Maybe other scientists know tools for supervised learning, like PSO.
But if you could use alternatively a tool for unsupervised learning, we are currently working on a Toolbox in R for swarm based clustering and visualization of high dimensional data, see
Article Self Organized Swarms for cluster preserving Projections of ...
You may be searching for the Rough sets theory (RST). really the classical RST don't depend on search techniques but recently many researches were done to use the search techniques for finding the best minimal subset before classifying the data using the rough set.
You may want to try WEKA. I'm not sure if there is any Swarm intelligent-based classifiers in it, I know it has GA and many other classifiers and also clustering algorithms.
All swarm intelligent algorithms (like ACO, PSO, Bees algorithms, fish algorithm, monkey algorithm, cat algorithm, conile algorithm, creative algorithm, and so on so far) can be used as a helpful tools for the classifier which I mean to help the classifier to get best classification accuracy, but if you want to use swarm intelligent algorithms as a classifier, there is only ant minor algorithm work as a classifier and it is based on ACO which is consider as a one of swarm intelligent algorithm.
I want to know what features is input into ACO algorithm?

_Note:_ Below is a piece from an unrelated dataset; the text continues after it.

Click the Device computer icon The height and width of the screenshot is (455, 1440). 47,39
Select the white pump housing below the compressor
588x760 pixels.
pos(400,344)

I mean that other papers explain that they use features which are meta tag, url, tagging term and bag of term. I want to use bag of words to use in classification. So I want to need deeply explanation ACO algorithm for text classification step by step or example if u have reference. I search google and other site, they give me TSP problem so I don't clearly understand. Help me please. Thank you all..
Y. del Valle, G. Venayagamoorthy, S. Mohagheghi, J.-C. Hernandez, R. Harley, Particle swarm optimization: Basic concepts, variants and applications in power systems, IEEE Transactions on Evolutionary Computation, 12 (2) (2008) 171-195.